PROVIDED RECORDS

____________

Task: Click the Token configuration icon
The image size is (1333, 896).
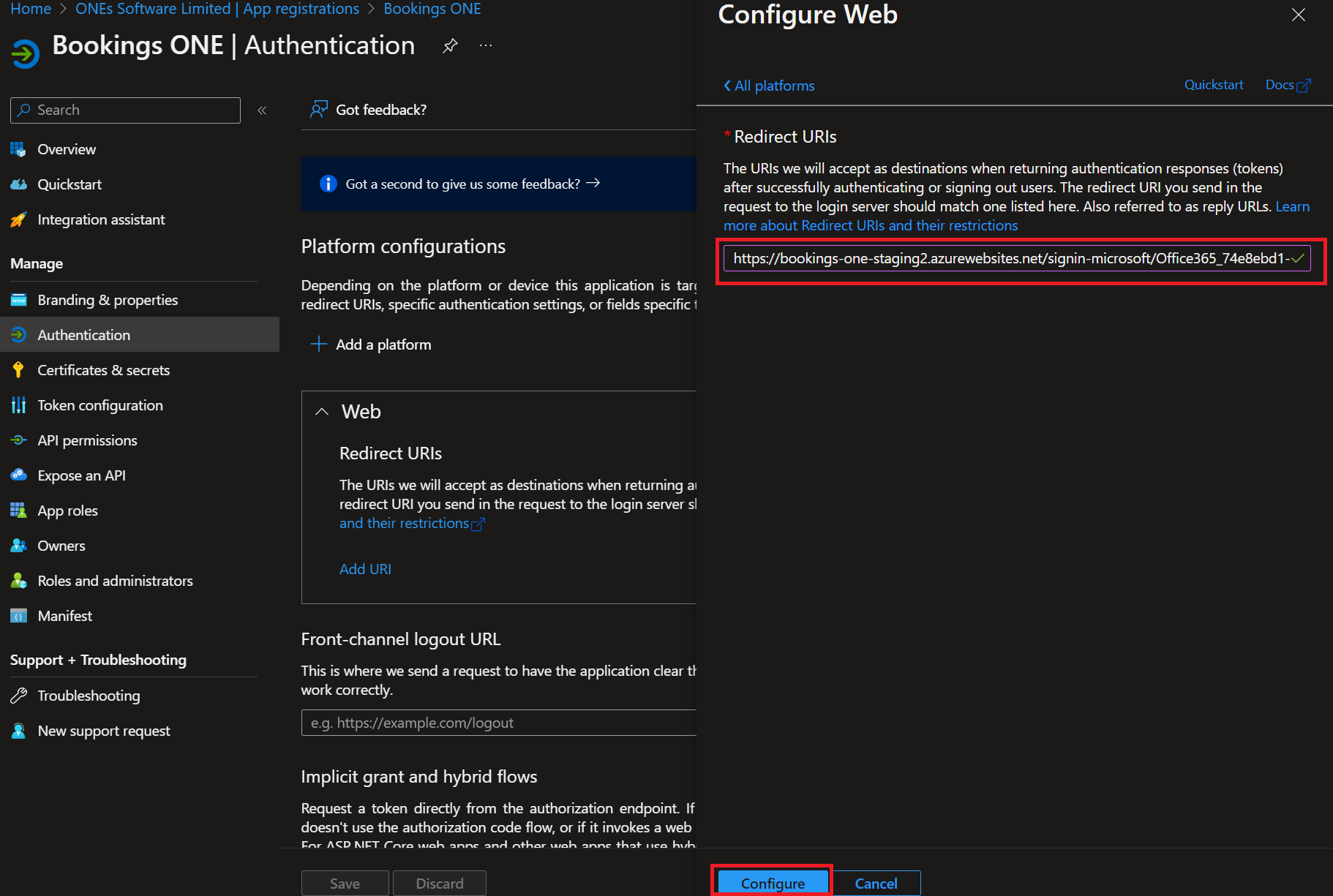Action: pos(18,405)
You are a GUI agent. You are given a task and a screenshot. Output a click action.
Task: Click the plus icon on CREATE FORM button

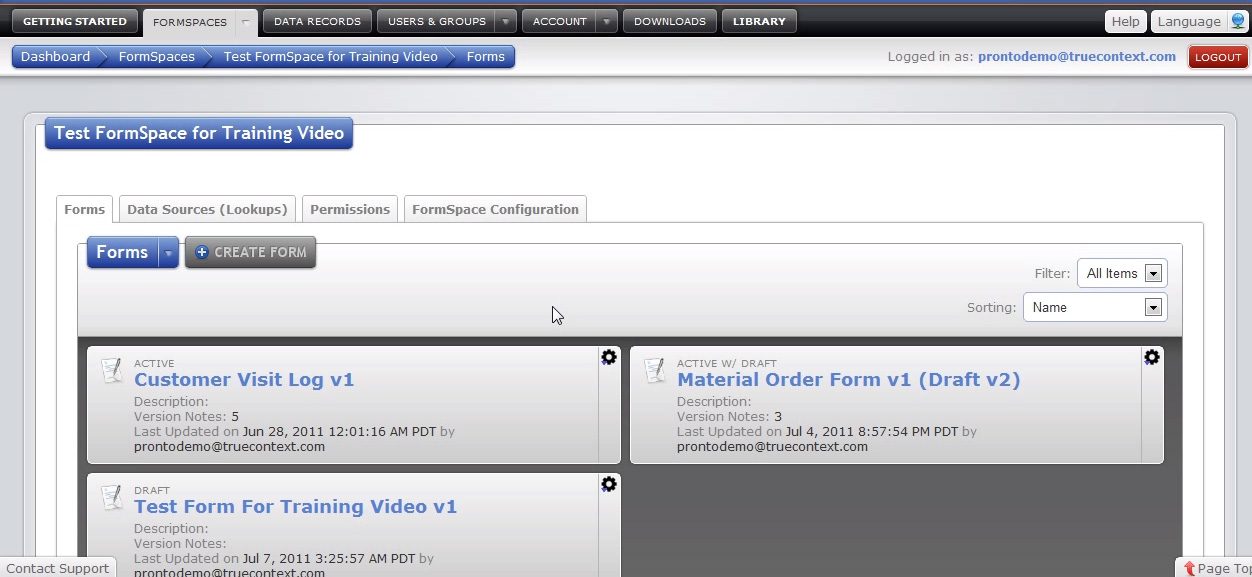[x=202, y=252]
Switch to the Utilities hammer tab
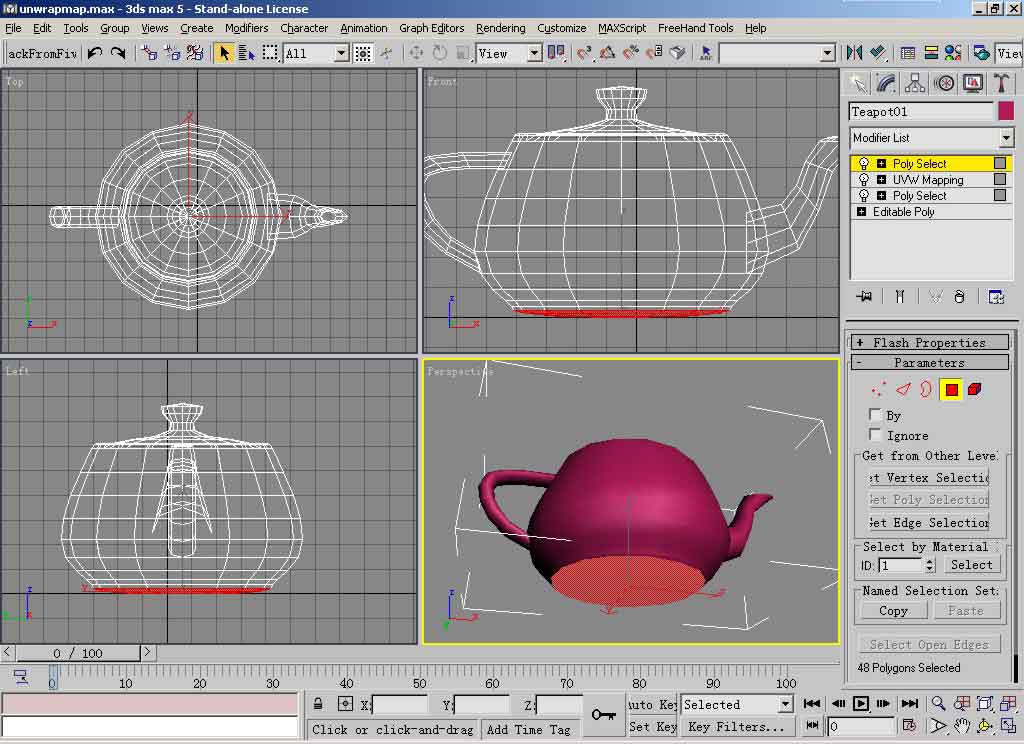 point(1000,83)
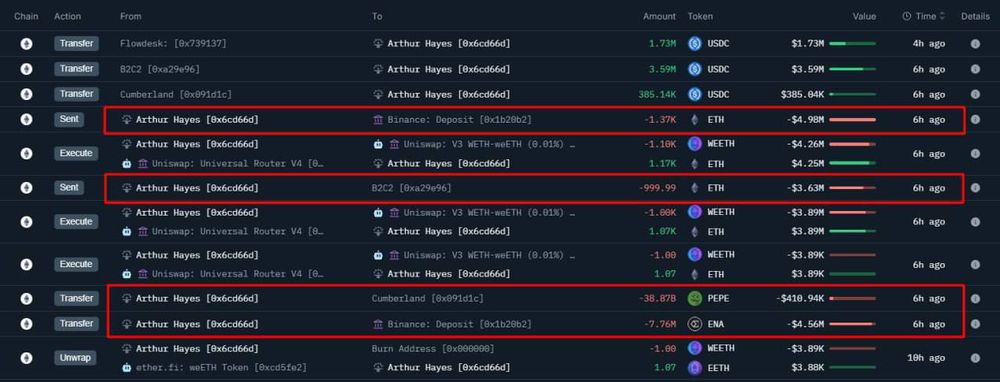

____________

SHORT TASK
Reproduce the lines above word for word, leaving out the pictures.

EXPECTED ANSWER
Task: Click the Token configuration icon
The image size is (1333, 896).
Action: pos(18,405)
You are a GUI agent. You are given a task and a screenshot. Output a click action.
Task: Click the plus icon on CREATE FORM button

[x=202, y=252]
Switch to the Utilities hammer tab
 point(1000,83)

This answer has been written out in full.